- **Information shown**:
+++

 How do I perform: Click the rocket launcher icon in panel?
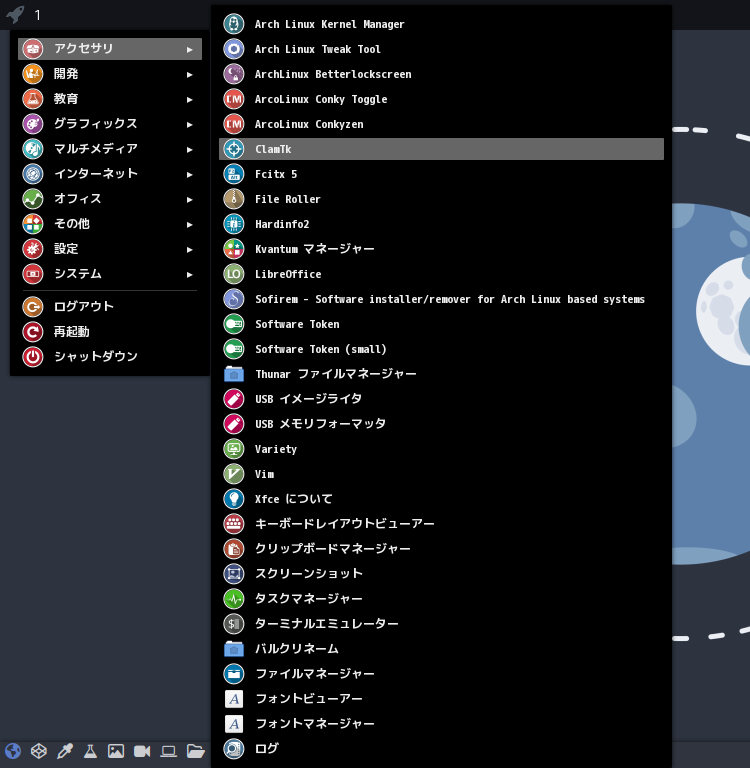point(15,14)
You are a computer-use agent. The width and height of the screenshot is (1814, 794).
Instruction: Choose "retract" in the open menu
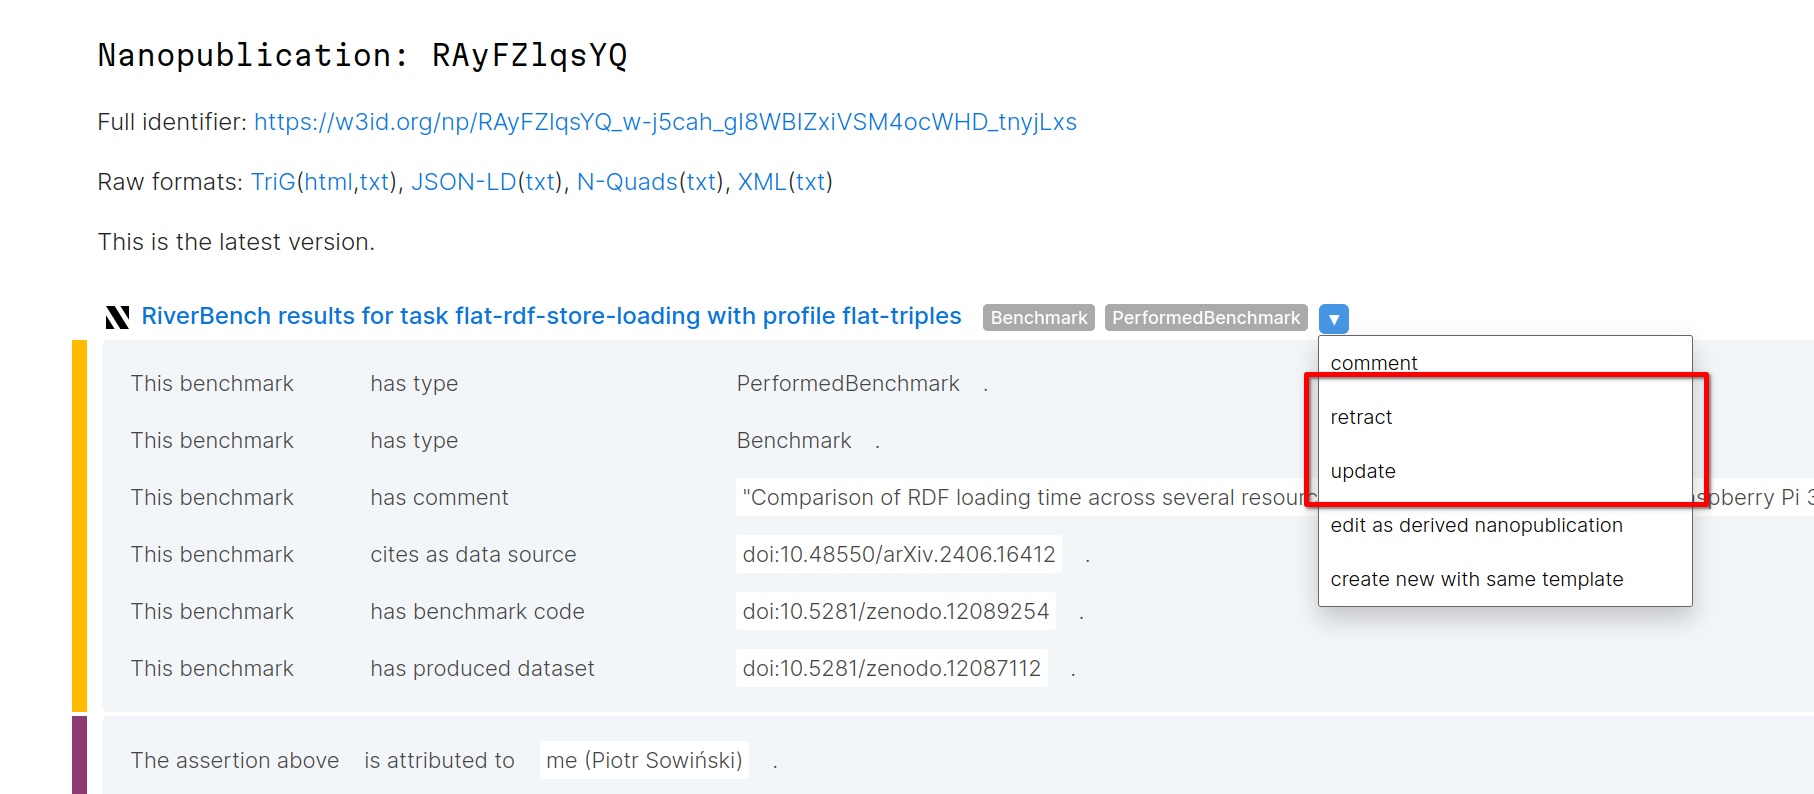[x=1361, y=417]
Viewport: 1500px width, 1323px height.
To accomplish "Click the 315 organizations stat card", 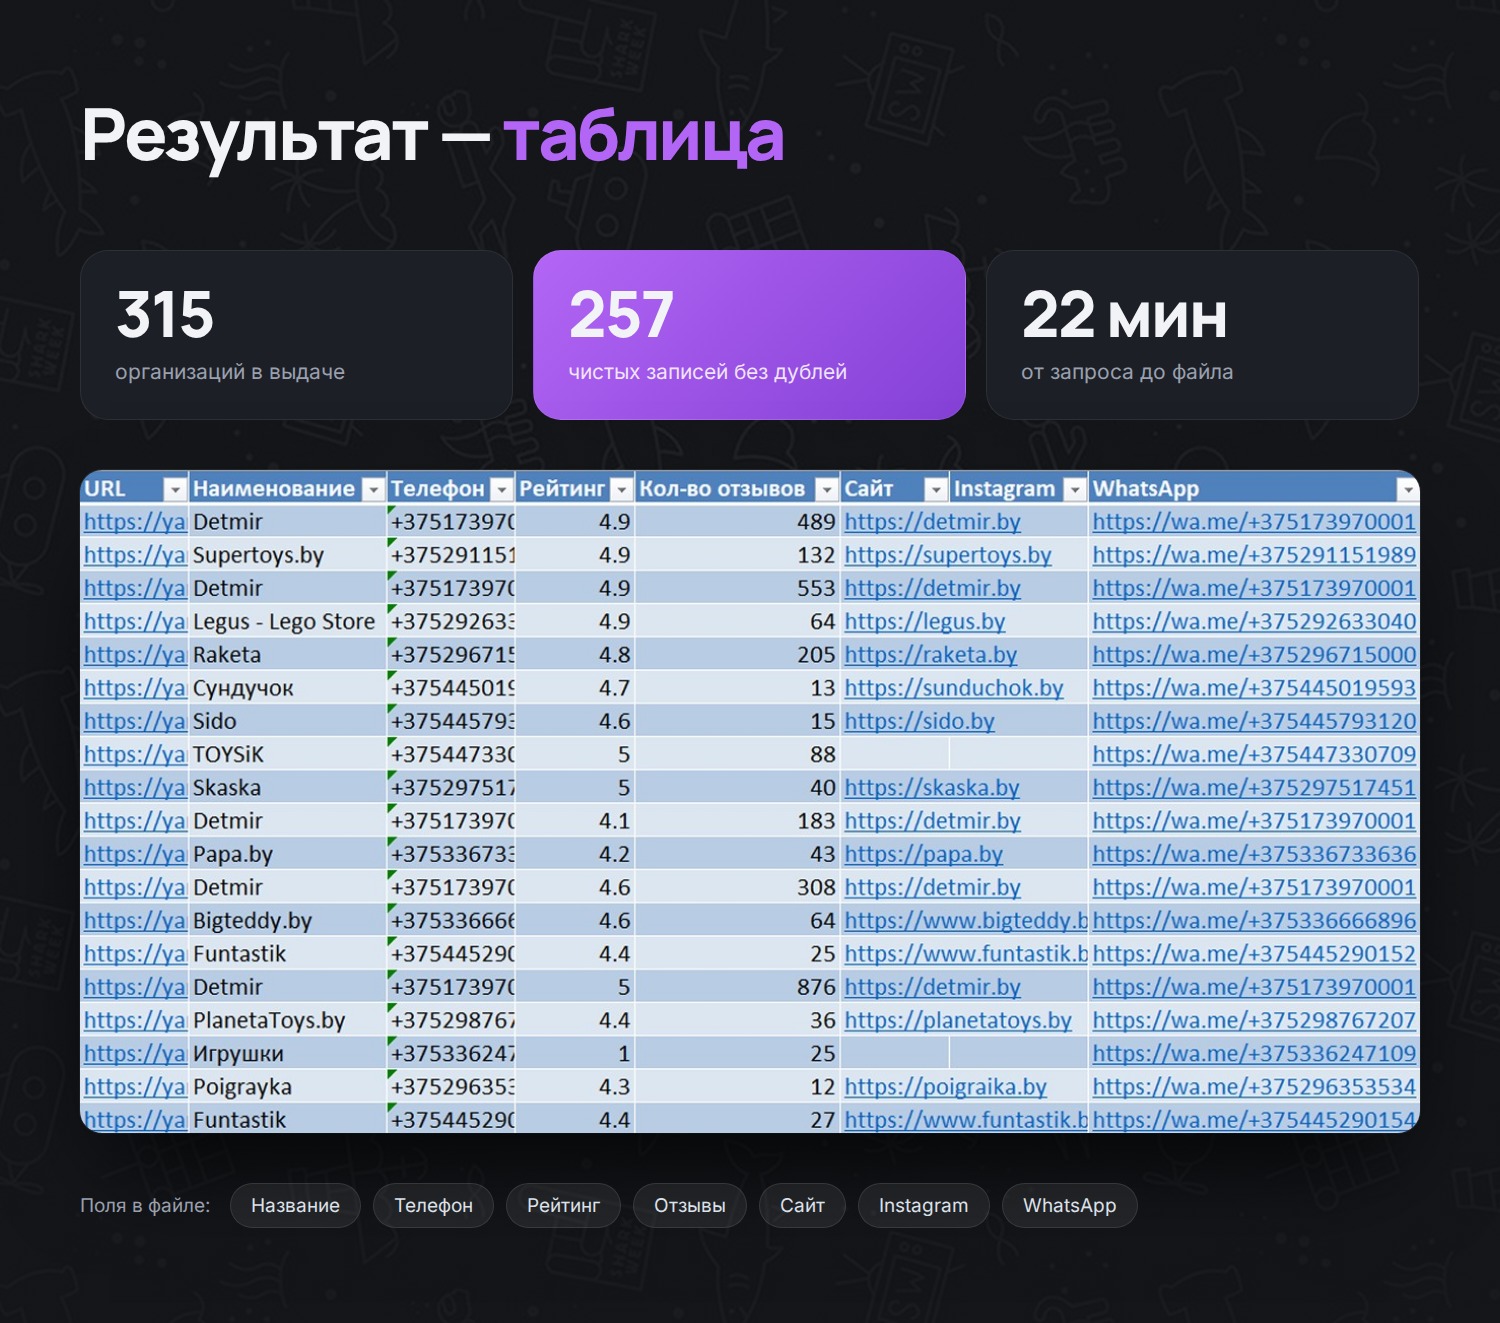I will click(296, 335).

+++

- **What is required**: Look for the string "width" in the entries above. Copy every line that has it.

- **Answer section**:
You are a computer-use agent. The width and height of the screenshot is (1814, 794).
Viewport: 1500px width, 1323px height.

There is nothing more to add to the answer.